In Listing 7, the BackupBasedSessionManager is responsible for managing the sessions on the server side. The BackupBasedSessionManager implements the ISessionManager interface to intercept the container's session management. If the session is not found locally, the BackupBasedSessionManager tries to retrieve the session from the session server. This should only occur after a server failover. If the session state is changed, the BackupBasedSessionManager's saveSession() method is called to store the session on the backup session server. A client-side server load balancing approach is used to access the session servers.

Apache Tomcat load balancing architectures

Why haven't I used the current Java Servlet API for the preceding examples? The answer is simple. In contrast to HTTP libraries such as xLightweb, the Servlet API is designed as a pure synchronous, blocking API. Insufficient asynchronous, non-blocking support makes load balancer implementations based on the Servlet API inefficient. This is true for both the intermediate load balancer approach and the server-side load balancer approach. Client-side interceptor-based load balancing is out of the scope of the Servlet API, which is a server-side-only API.
What you can do is to implement a HTTP redirect-based server load balancer based on the Servlet API. Tomcat 5 ships with such an application, named balancer. (The balancer application is not included in the Tomcat 6 distribution.)
A popular load balancing approach for Tomcat is to run Apache HTTP Server as a Web server and send the request to one of the Tomcat instances over the Apache Tomcat Connector (AJP) protocol. Figure 6 illustrates this approach.

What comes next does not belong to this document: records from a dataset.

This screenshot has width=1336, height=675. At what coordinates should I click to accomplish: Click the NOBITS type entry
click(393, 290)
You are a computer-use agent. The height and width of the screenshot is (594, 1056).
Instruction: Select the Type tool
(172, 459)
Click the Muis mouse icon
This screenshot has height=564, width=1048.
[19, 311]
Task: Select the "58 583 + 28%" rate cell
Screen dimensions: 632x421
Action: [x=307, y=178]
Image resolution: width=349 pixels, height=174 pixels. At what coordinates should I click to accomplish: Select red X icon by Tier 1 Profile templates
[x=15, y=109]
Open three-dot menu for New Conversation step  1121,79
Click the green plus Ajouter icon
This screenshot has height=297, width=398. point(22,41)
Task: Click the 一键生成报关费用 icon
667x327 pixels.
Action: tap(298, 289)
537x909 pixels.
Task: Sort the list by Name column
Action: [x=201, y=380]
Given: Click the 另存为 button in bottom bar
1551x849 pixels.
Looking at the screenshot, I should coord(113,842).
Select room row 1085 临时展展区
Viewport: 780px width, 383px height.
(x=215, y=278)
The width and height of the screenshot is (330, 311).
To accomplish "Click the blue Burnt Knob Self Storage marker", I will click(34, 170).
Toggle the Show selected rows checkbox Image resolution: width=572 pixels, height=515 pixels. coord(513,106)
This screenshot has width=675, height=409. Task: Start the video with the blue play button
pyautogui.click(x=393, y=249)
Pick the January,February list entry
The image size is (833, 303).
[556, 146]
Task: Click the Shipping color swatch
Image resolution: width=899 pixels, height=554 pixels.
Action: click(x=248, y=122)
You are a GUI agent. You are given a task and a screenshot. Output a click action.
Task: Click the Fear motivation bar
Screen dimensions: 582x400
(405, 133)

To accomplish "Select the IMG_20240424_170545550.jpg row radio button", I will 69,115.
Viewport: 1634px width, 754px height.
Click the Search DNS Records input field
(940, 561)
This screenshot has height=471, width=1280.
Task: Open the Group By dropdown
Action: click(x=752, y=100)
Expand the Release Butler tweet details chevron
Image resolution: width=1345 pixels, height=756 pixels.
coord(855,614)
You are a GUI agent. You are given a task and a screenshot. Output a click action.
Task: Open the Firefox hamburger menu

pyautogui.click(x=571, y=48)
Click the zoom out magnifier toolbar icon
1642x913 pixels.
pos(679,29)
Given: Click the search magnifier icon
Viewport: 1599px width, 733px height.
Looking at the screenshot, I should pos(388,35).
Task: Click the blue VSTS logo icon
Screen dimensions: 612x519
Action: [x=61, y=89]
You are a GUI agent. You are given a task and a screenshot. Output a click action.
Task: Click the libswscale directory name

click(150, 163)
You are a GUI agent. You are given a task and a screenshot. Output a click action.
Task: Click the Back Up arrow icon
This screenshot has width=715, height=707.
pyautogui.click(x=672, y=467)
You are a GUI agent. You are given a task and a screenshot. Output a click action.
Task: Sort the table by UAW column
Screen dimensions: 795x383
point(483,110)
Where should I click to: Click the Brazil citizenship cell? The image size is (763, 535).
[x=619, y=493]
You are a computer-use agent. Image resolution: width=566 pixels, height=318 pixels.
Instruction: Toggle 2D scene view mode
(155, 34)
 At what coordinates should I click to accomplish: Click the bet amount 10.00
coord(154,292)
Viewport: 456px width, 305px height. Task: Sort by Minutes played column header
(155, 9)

Figure 6. Popular Apache Tomcat infrastructure

The Web server acts as an application-level server load balancer by using the Apache mod_proxy_balancer module. Client affinity is implemented based on the cookie/path JSESSIONID parameter. As I discussed earlier, the JSESSIONID cookie parameter is created implicitly by retrieving the HttpSession within a servlet.
Adding the necessary routing information to JSESSIONID's value modifies the server's response, to determine the target server. If the client sends a subsequent request, this routing information is extracted from that request's JSESSIONID value. Based on this information, the request is forwarded to the target server.
To make the application session data highly available, a Tomcat cluster must be set up. Tomcat provides two basic paths for doing this: saving the session to a shared file system or database, or using in-memory replication. In-memory replication is the more popular Tomcat clustering approach.
As an alternative, you are also free to write your own Apache application-level load balancer module to distribute the load over the Tomcat instances. Or, you can use other hardware/software-based load balancing solutions like the ones shown in the preceding portions of this article.

In conclusion

Client-side server load balancing is a simple and powerful technique. No intermediate server load balancers are required. The client communicates with the servers in a direct way. However, the scope of client-side server load balancing is limited. Cross-domain-calls must be supported for Internet clients, which introduces complexity and restrictions.
As you learned in Part 1, pure transport-level server load balancer architectures are simple, flexible, and highly efficient. In contrast to client-side server load balancing, no restrictions exist for the client side. Often such architectures are combined with distributed cache or session servers to handle application-level caching and session data issues. However, if the overhead caused by moving data from and to the cache or session servers grows, such architectures become increasingly inefficient. By implementing client affinity based on an application-level server load balancer, you can avoid copying large datasets between servers. This is not the only use case for application-level server load balancing. For instance, requests from specific premium users can be forwarded to dedicated servers that support high quality of service. Or specific business-function groups can be forwarded to specialized servers.
Although commercial and hardware-based solutions have not been discussed in this article, they should also be considered when you design a server load balancing architecture. As always, the concrete server load balancing architecture you choose depends on your infrastructure's specific business requirements and restrictions.

About the author

Gregor Roth, creator of the xLightweb HTTP library, works as a software architect at United Internet group, a leading European Internet service provider to which GMX, 1&1, and Web.de belong. His areas of interest include software and system architecture, enterprise architecture management, object-oriented design, distributed computing, and development methodologies.
Read more about Enterprise Java in JavaWorld's Enterprise Java section.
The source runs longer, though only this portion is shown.